• _Given text_
Eras of Influence: An Introduction to the Artists that Define My Musical Journey

If you’re a regular listener of our podcast, you’ve heard PopMatters’ Evan Sawdey speak about his concept of the “Imperial Period.” Essentially, the idea is that all great artists have a specific period of time in which they are not only creating their best art, but are also holding their greatest level of influence and general popularity. It’s a fun exercise to map out the imperial period of our favorite artists, but at some point during the doldrums of 2020, I began expanding the concept in a more personal direction.

As I’ve grown older, I’ve obviously developed a longer tail of musical interests. Music that was precious to me at one point in time now feels like eons ago. But nevertheless, my passion and interest in new music has followed me along. When looking back, I can define specific periods of my life by one central artist. Not that I listened exclusively to this artist, but that their music and influence rippled out in such a way that a specific sound or sentiment provided a sort of emotional arc to that stretch of my life.

And that brings us this inherently dumb exercise. What else are you supposed to do when you can’t leave the house?

Starting current day, I worked my way backward to dissect chunks of my life that feel tied to a specific artist. For example, when I think of the past five years, I can’t separate my interests and experience from Halsey. Her music, her art, her personality, her sound serve as the epicenter of influence for this period of my life, From there, my other main interests splinter out from that point. It’s not a math equation, but it’s definitely a real feeling that I can define when I close my eyes and think about how my mood moves me from song to song and artist to artist.

I’ve broken down the years of my life into chunks that can be defined by an artist, along with “honorable mentions” that serve as a kind of a second tier. The early years of my life have no central artist, because I was simply exploring music through the interests of my mom and eventually my friends. My first personal “era” began in 1997, which we’ll examine in full in a later installment.

For now, we’ll begin with the early years, which set the table for my own personal exploration. Many thanks to my mom, whose love of music (and sharing the music she loved) undoubtedly molded me into the person I am today in so many ways. So, without further ado, here goes nothing!

• _Your tasks_
A. Decide whether each statement agrees with the introduction on musical eras, answering yes or no and quoting the deciding words: (i) The writer's first personal era began in 1997. (ii) The early years of the writer's life have a central artist. (iii) Evan Sawdey's concept is called the "Imperial Period."
B. Write out the passage of the introduction on musical eras starting at "For now, we’ll" and ending at "here goes nothing!".

• _Stored records_

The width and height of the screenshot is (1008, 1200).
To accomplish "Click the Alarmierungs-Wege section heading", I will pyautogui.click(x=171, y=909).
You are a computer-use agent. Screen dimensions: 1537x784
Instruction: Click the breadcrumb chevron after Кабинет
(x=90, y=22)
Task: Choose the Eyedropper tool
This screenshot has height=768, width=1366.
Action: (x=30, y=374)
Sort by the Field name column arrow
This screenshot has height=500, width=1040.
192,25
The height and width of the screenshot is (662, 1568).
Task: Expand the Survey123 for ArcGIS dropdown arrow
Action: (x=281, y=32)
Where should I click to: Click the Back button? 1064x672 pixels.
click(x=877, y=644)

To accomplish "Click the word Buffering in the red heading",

• _Results of the exercise_
A.
(i) Yes: "My first personal “era” began in 1997"
(ii) No: "The early years of my life have no central artist"
(iii) Yes: "his concept of the “Imperial Period.”"

B.
For now, we’ll begin with the early years, which set the table for my own personal exploration. Many thanks to my mom, whose love of music (and sharing the music she loved) undoubtedly molded me into the person I am today in so many ways. So, without further ado, here goes nothing!